Exercise brief:
Below are entries; copy exactly, and only, the lines from the one containing "This screenshot has width=546, height=260." through their final line, leaving out pictures.

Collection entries
::::

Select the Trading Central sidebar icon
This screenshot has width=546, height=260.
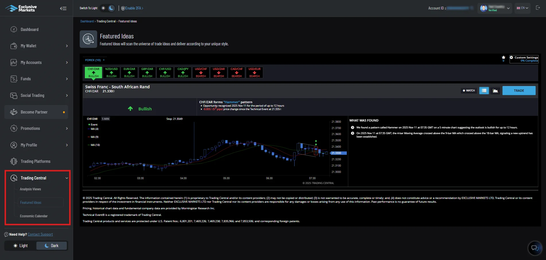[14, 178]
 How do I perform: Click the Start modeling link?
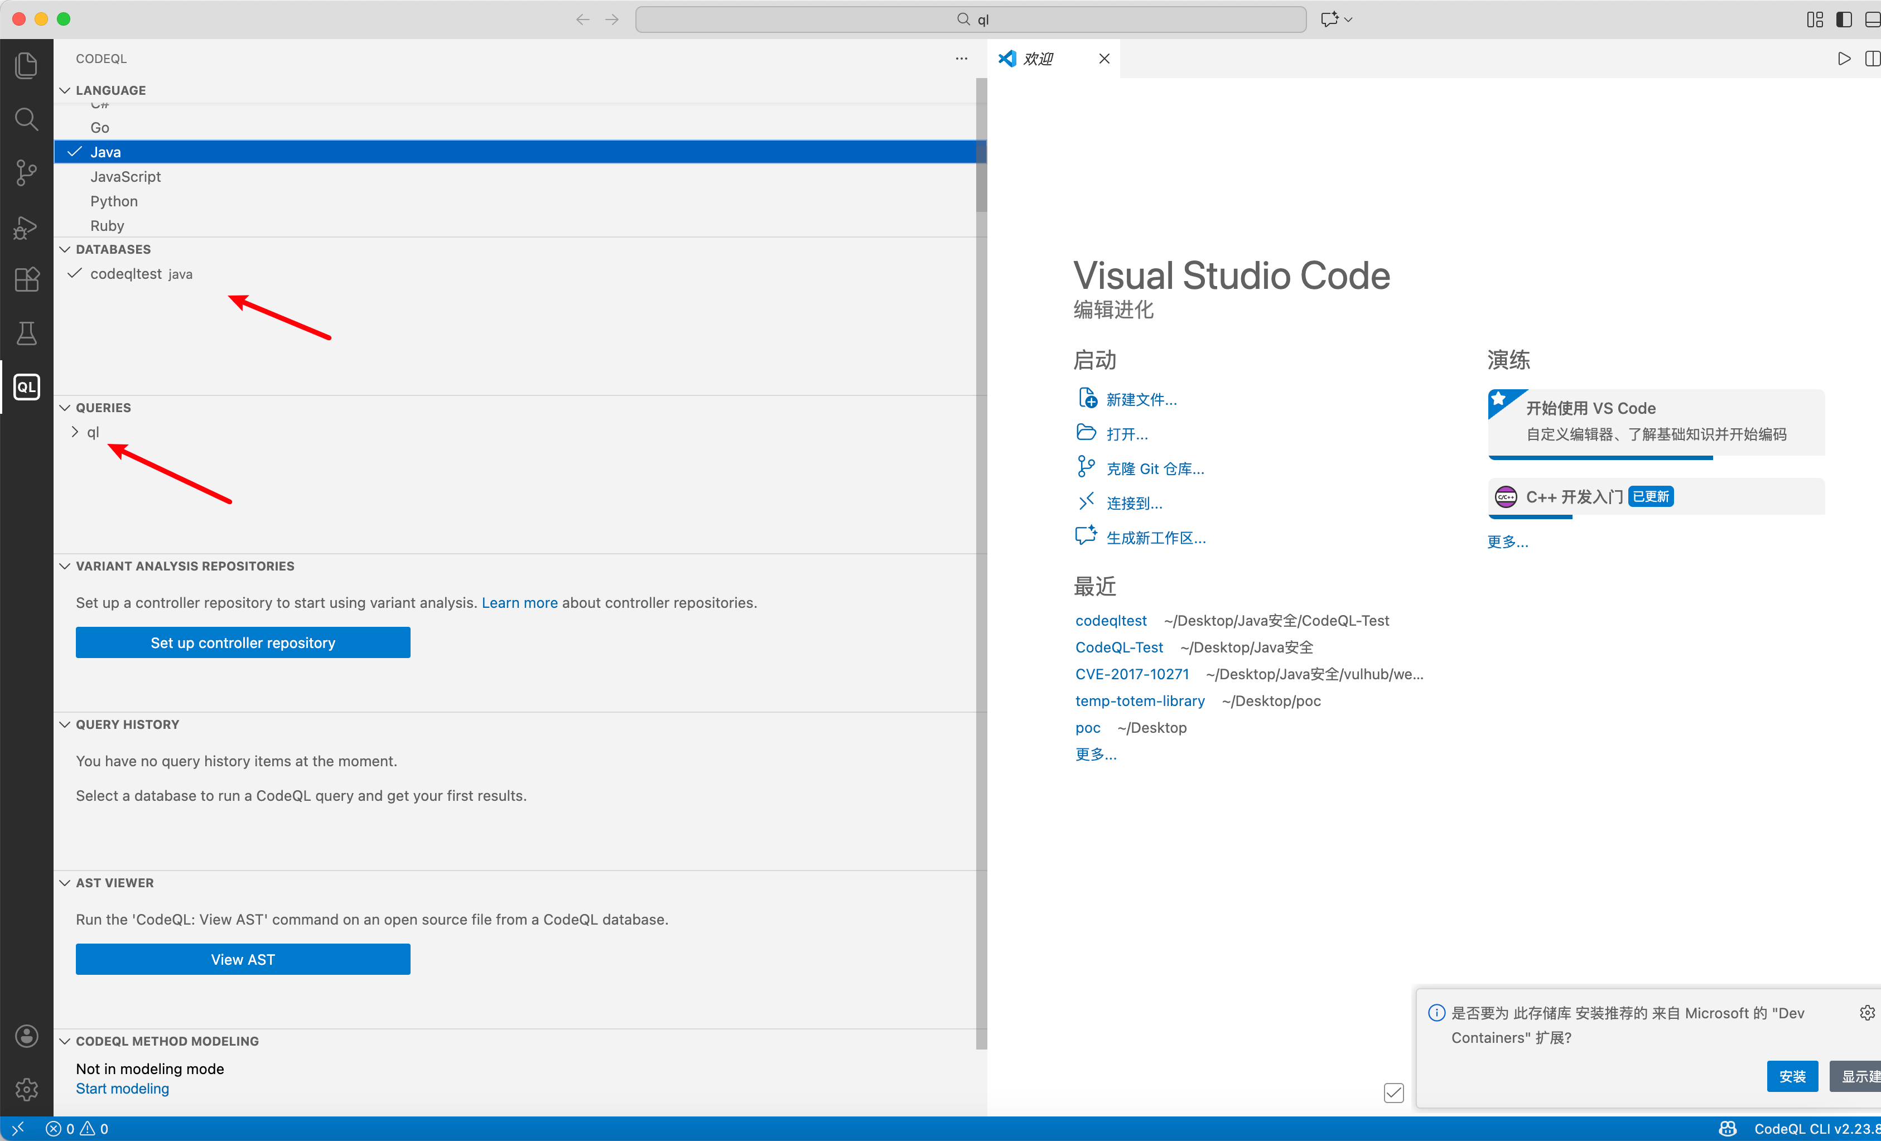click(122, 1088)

::::

Output of the task:
This screenshot has width=546, height=260.
[14, 178]
 How do I perform: Click the Start modeling link?
click(122, 1088)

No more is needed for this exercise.